Karstic submarine groundwater discharge into the Mediterranean: Radon-based nutrient fluxes in an anchialine cave and a basin-wide upscaling

Anchialine caves are common in Mediterranean karstic shorelines and elsewhere, delivering point-source fresh groundwater and nutrients to the coastal ocean. Here, we first quantified submarine groundwater discharge (SGD) in a typical karstic system (Zaton Bay, Croatia) receiving groundwater from anchialine caves using a radon (²²²Rn) mass balance model. We then combine our new observations with the literature to provide a Mediterranean-scale estimate of karstic fresh SGD nutrient fluxes. We found that SGD and related nutrient fluxes in the upper brackish layer were much higher than those in the underlying layer in Zaton Bay. In the upper brackish layer, both SGD (m d⁻¹) and associated nutrient fluxes (mmol m⁻² d⁻¹) in the wet season (SGD: 0.29–0.40; DIN: 52; DIP: 0.27) were significantly higher than those in the dry season (SGD: 0.15; DIN: 22; DIP: 0.08). Red tides were observed in the wet season but not in the dry season.
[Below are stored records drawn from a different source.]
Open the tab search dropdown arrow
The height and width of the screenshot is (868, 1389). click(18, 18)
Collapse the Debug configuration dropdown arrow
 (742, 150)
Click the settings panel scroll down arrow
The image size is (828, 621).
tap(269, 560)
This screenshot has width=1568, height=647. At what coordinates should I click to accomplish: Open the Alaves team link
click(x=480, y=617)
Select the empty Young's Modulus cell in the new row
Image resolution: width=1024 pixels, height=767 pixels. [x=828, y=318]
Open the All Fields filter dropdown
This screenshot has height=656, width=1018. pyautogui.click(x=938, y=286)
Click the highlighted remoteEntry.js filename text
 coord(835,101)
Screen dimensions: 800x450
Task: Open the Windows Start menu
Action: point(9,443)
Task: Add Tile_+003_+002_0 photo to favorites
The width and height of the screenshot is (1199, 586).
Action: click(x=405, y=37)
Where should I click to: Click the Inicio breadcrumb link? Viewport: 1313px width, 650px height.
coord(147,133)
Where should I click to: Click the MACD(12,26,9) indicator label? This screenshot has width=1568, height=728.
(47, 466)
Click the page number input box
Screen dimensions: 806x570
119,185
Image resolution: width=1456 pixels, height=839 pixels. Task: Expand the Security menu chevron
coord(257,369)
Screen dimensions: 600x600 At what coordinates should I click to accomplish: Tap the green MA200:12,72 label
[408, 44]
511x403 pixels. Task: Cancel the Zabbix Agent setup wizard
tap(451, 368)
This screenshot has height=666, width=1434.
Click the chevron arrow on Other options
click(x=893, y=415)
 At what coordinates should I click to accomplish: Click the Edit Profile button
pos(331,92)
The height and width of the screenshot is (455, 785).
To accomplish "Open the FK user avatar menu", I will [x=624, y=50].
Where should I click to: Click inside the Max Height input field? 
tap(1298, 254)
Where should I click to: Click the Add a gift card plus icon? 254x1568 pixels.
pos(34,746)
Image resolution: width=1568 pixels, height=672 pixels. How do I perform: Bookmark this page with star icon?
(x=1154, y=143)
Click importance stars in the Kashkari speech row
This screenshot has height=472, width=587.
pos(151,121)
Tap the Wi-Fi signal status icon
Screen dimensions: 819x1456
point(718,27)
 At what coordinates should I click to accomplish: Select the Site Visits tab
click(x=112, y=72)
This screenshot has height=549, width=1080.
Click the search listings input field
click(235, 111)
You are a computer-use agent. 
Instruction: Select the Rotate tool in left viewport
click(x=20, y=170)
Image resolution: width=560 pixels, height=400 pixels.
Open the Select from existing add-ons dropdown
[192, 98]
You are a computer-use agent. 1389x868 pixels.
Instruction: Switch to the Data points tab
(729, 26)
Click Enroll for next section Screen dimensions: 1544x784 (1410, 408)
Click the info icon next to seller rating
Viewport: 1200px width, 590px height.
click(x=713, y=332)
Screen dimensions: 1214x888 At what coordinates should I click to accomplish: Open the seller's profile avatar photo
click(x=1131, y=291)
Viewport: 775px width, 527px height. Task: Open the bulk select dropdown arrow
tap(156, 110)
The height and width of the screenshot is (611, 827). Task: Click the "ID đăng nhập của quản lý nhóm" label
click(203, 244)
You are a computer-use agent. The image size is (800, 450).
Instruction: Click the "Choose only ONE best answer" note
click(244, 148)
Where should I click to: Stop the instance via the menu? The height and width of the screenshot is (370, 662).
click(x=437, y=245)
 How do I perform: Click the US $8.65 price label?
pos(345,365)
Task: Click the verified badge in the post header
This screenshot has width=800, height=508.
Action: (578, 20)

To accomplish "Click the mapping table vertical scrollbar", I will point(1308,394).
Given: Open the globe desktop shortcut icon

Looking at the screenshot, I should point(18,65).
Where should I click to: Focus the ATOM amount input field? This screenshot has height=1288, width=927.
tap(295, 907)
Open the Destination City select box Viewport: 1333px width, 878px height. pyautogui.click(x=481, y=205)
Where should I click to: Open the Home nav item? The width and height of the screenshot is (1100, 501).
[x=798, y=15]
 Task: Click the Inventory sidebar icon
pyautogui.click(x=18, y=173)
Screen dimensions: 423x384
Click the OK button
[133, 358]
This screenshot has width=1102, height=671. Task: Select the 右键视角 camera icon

Nutrient budgets imply that SGD accounted for >98% of the total dissolved inorganic nitrogen (DIN) and phosphorous (DIP) sources into Zaton Bay. These large SGD nutrient fluxes with high N/P ratios (190–320) likely trigger and sustain red tide outbreaks. Combining our results with 30 previous studies in the region revealed that point-source DIN and DIP fluxes via karstic fresh SGD may account for 8–31% and 1–4%, respectively, of riverine inputs in the Mediterranean Sea. Overall, we demonstrate the importance of karstic SGD as a source of new nutrients with high N/P ratios to the Mediterranean Sea and emphasize how SGD lagging precipitation can drive red tide outbreaks.